A differenza del caso precedente, quello che manca qui è una caratterizzazione degli input più precisa. Il modello deve avere modo di trovare almeno una differenza tra la testa e la palla, e lo deve fare a partire dagli input.
Un esempio industriale
Se proviamo ad astrarci dal calcio e tornare nel nostro settore, possiamo immaginare una situazione in cui abbiamo un impianto che può lavorare su 3 assetti diversi: motore A acceso, motore B acceso, entrambi i motori accesi.
La performance di impianto in caso di uno o due motori accesi è differente, come fa il modello a prevedere correttamente la performance?
Se gli forniamo solamente il dato di potenza di motore, il modello farà confusione un po’ come vediamo fare sul campo da calcio. Infatti, vedrà valori diversi di performance a parità di singola potenza del motore, senza sapere che in alcuni casi c’è anche l’altro motore acceso, in altri non c’è. Per dare la possibilità al modello prevedere bene la performance di impianto in tutti gli assetti, non basta l’informazione della potenza del singolo motore, ma servirà una variabile aggiuntiva che rappresenti la somma della potenza dei due motori, e un modello più complesso per una migliore rappresentatività.

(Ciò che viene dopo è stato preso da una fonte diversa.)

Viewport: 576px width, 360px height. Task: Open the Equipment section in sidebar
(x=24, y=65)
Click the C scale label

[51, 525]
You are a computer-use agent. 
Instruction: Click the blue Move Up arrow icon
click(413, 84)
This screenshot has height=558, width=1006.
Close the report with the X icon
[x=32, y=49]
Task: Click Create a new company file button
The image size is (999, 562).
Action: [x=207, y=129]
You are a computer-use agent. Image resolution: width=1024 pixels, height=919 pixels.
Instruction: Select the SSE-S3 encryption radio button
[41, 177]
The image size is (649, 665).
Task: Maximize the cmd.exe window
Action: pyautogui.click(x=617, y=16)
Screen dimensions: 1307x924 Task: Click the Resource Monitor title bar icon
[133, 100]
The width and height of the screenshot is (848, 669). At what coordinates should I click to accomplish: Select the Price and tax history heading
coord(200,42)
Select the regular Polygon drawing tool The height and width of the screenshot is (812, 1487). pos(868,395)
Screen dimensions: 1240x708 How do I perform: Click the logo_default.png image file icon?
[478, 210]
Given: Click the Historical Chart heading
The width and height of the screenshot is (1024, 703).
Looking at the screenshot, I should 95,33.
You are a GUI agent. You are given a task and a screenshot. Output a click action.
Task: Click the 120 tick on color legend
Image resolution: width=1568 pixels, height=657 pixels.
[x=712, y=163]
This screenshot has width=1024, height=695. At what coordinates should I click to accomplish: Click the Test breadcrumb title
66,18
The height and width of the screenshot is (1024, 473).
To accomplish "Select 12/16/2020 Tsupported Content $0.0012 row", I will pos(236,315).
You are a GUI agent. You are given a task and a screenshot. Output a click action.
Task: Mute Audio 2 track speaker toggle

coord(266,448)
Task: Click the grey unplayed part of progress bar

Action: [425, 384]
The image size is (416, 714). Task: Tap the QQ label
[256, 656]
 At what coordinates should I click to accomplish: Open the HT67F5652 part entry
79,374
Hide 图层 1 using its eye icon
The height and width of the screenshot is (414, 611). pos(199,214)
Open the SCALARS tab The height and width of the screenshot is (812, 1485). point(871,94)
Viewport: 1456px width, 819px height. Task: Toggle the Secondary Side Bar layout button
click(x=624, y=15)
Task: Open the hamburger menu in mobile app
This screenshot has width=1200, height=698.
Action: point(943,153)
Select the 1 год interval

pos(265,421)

Grazie al nuovo input, il modello è in grado di riconoscere i diversi assetti, e fare quindi una previsione più precisa.
L’AI non è infallibile – decisamente
In sintesi, i modelli matematici dietro all’AI – seppur potenti – possono sbagliare, soprattutto quando i dati che ha visto per imparare sono incompleti, contengono errori o non sono sufficienti.
In data science c’è il famoso detto Garbage In, Garbage Out: se i dati fanno schifo, il modello sarà altrettanto brutto.